=== WHAT YOU ARE ASKED TO DO ===
In the records, take the stretch from the line containing "The height and width of the screenshot is (603, 804)." through the end of the records. Give that stretch again with "dropdown" swapped for "drop-down" and everything else unchanged, leaving out the pictures.

=== SOURCE RECORDS ===
begin

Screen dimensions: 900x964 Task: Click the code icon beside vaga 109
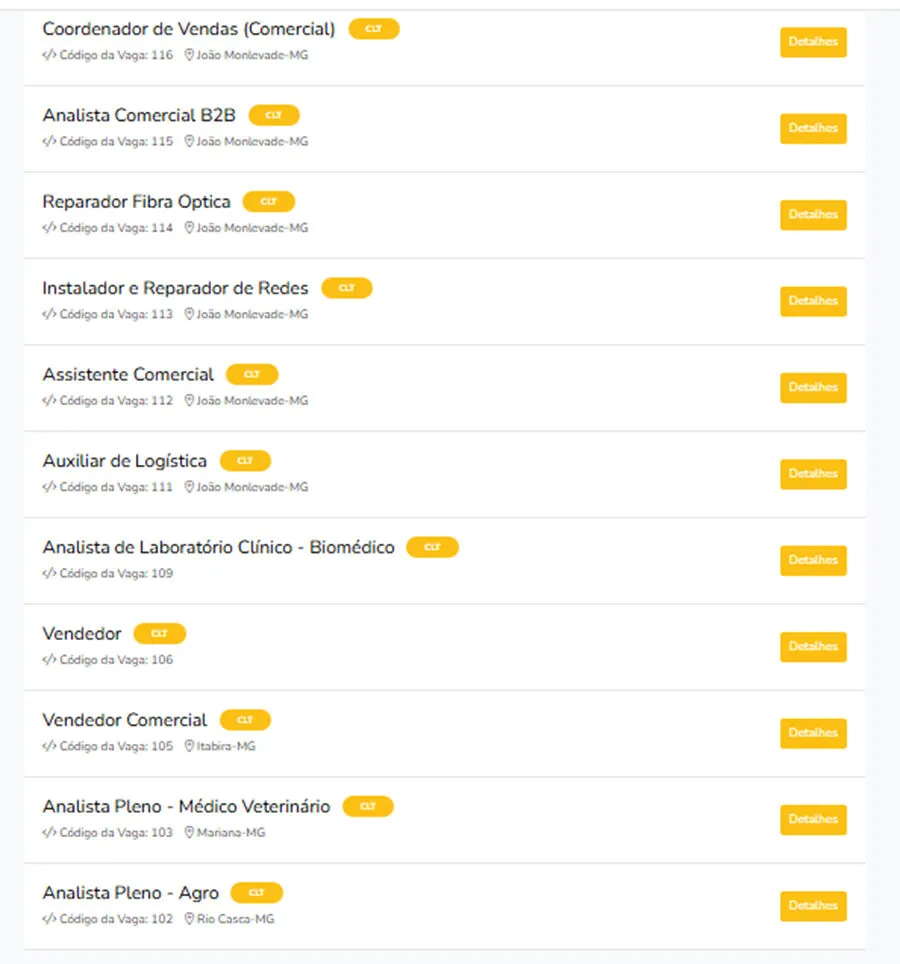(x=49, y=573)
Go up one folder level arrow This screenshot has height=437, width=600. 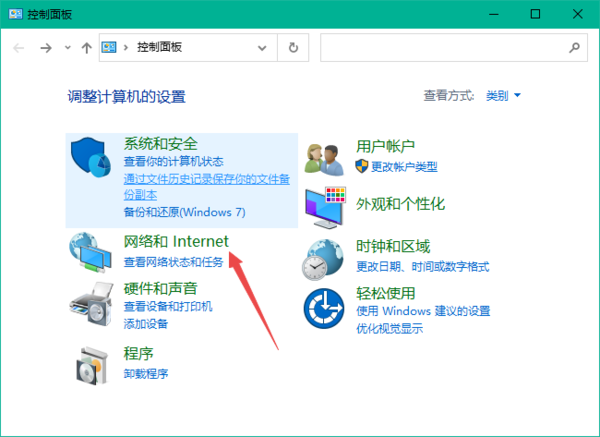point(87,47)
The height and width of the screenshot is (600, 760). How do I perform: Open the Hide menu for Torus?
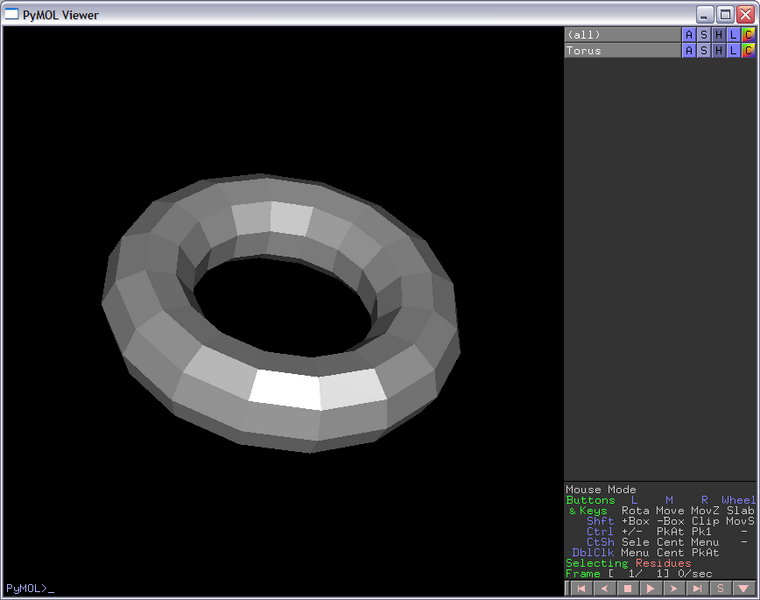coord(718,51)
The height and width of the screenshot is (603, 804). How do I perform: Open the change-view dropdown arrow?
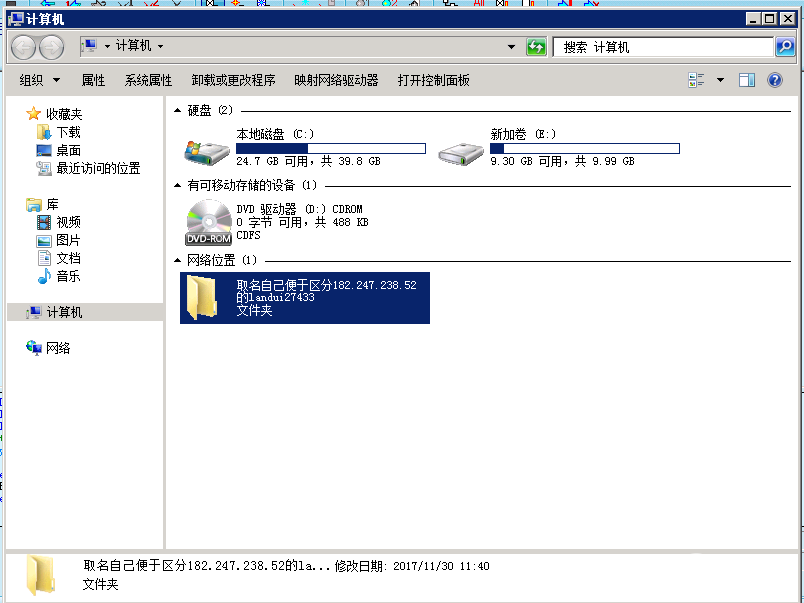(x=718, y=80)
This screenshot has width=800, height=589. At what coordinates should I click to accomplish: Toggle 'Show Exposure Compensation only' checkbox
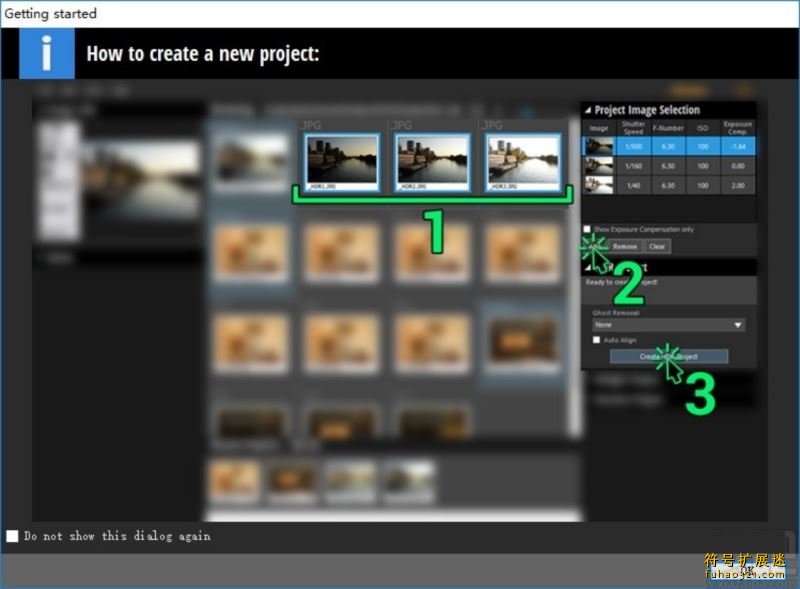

end

=== TASK RESULT ===
The height and width of the screenshot is (603, 804). How do I perform: Open the change-view drop-down arrow?
(x=718, y=80)
This screenshot has width=800, height=589. At what coordinates should I click to accomplish: Toggle 'Show Exposure Compensation only' checkbox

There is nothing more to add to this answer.